Assigned task → Each line in the records below, from the one that contains "Das Welcome Meetup (118, 164)" to the one that contains "Fremde Freunde (60, 1048)", should be reproduced exactly, the first and last included.

Dataset excerpts →
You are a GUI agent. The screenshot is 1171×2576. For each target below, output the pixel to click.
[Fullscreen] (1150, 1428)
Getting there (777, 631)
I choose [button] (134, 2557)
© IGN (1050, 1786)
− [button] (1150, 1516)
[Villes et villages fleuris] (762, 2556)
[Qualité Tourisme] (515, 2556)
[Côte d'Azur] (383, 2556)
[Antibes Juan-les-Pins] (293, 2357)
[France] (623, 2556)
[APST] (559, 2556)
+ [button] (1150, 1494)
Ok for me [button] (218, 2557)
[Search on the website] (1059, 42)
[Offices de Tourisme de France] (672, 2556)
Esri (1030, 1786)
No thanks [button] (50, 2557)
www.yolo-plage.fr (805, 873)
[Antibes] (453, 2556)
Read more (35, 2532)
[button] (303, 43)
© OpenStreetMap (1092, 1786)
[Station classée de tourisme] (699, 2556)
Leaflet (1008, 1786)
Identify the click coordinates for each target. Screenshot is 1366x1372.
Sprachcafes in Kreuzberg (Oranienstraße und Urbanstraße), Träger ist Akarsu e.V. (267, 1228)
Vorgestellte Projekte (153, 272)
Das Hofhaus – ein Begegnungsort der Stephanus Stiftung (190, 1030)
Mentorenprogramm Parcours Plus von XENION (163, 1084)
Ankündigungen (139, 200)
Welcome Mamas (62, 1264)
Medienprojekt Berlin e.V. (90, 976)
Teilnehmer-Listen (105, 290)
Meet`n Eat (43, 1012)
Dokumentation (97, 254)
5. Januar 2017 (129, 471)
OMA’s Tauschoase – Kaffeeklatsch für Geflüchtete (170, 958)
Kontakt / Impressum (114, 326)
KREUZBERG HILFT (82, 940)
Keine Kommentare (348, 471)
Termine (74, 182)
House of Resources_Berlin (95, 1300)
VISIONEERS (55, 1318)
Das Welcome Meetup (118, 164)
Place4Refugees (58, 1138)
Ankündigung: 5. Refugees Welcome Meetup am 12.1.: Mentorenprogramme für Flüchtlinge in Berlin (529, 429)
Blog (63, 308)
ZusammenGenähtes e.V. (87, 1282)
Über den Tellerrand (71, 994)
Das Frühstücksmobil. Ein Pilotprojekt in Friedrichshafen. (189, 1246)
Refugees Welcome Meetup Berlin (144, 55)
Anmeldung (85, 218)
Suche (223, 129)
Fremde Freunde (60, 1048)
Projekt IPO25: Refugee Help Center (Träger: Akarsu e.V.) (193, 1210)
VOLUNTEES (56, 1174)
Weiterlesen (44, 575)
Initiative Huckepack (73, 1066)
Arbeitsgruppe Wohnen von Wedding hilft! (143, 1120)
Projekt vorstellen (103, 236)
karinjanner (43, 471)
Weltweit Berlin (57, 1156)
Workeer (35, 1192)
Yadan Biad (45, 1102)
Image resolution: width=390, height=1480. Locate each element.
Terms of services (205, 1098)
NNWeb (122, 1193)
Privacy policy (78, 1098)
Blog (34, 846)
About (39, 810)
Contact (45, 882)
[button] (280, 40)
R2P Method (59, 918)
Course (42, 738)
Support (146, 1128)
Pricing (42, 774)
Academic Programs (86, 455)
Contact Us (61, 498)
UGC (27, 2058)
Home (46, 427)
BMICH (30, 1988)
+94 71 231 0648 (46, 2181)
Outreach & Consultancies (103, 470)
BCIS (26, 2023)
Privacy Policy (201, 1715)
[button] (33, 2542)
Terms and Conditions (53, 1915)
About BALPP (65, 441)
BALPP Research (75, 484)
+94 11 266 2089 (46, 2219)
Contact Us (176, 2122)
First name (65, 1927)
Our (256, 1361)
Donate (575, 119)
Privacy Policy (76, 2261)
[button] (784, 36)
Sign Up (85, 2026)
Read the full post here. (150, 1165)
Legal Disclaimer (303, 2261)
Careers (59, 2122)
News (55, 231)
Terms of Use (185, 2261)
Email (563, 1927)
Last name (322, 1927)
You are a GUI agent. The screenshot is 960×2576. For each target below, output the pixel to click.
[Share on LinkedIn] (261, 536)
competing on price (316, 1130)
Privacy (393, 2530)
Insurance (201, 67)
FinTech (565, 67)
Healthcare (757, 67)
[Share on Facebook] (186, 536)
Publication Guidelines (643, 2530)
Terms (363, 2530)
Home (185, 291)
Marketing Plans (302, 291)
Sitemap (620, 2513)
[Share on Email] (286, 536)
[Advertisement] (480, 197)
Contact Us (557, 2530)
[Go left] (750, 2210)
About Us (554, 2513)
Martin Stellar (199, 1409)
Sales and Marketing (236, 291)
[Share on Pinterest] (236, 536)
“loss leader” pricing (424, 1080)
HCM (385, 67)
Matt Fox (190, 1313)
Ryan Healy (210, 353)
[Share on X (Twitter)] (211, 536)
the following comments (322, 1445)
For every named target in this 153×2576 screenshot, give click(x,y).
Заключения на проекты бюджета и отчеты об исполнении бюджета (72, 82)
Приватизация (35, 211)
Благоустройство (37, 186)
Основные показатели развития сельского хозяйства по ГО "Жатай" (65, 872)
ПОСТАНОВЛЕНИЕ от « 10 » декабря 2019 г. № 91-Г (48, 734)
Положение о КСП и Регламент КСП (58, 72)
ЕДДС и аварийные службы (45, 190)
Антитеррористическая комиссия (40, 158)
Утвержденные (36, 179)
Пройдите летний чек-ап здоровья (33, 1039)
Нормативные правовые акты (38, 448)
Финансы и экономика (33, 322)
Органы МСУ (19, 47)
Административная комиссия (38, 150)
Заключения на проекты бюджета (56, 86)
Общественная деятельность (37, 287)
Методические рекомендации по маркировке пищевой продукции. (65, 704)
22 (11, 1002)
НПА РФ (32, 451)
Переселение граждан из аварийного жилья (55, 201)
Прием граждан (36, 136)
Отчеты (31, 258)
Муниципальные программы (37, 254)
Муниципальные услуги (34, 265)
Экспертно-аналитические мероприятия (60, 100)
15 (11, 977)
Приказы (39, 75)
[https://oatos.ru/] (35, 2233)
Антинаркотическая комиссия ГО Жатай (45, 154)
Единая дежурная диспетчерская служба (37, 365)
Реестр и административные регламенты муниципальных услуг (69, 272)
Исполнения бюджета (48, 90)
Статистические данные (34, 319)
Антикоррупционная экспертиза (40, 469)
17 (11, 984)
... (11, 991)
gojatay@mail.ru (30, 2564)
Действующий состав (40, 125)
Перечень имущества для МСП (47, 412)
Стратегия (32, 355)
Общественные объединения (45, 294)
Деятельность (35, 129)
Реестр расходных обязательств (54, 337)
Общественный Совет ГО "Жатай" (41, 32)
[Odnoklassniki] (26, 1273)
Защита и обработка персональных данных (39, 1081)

Exercise response →
Das Welcome Meetup (118, 164)
Place4Refugees (58, 1138)
Ankündigung: 5. Refugees Welcome Meetup am 12.1.: Mentorenprogramme für Flüchtlinge in Berlin (529, 429)
Blog (63, 308)
ZusammenGenähtes e.V. (87, 1282)
Über den Tellerrand (71, 994)
Das Frühstücksmobil. Ein Pilotprojekt in Friedrichshafen. (189, 1246)
Refugees Welcome Meetup Berlin (144, 55)
Anmeldung (85, 218)
Suche (223, 129)
Fremde Freunde (60, 1048)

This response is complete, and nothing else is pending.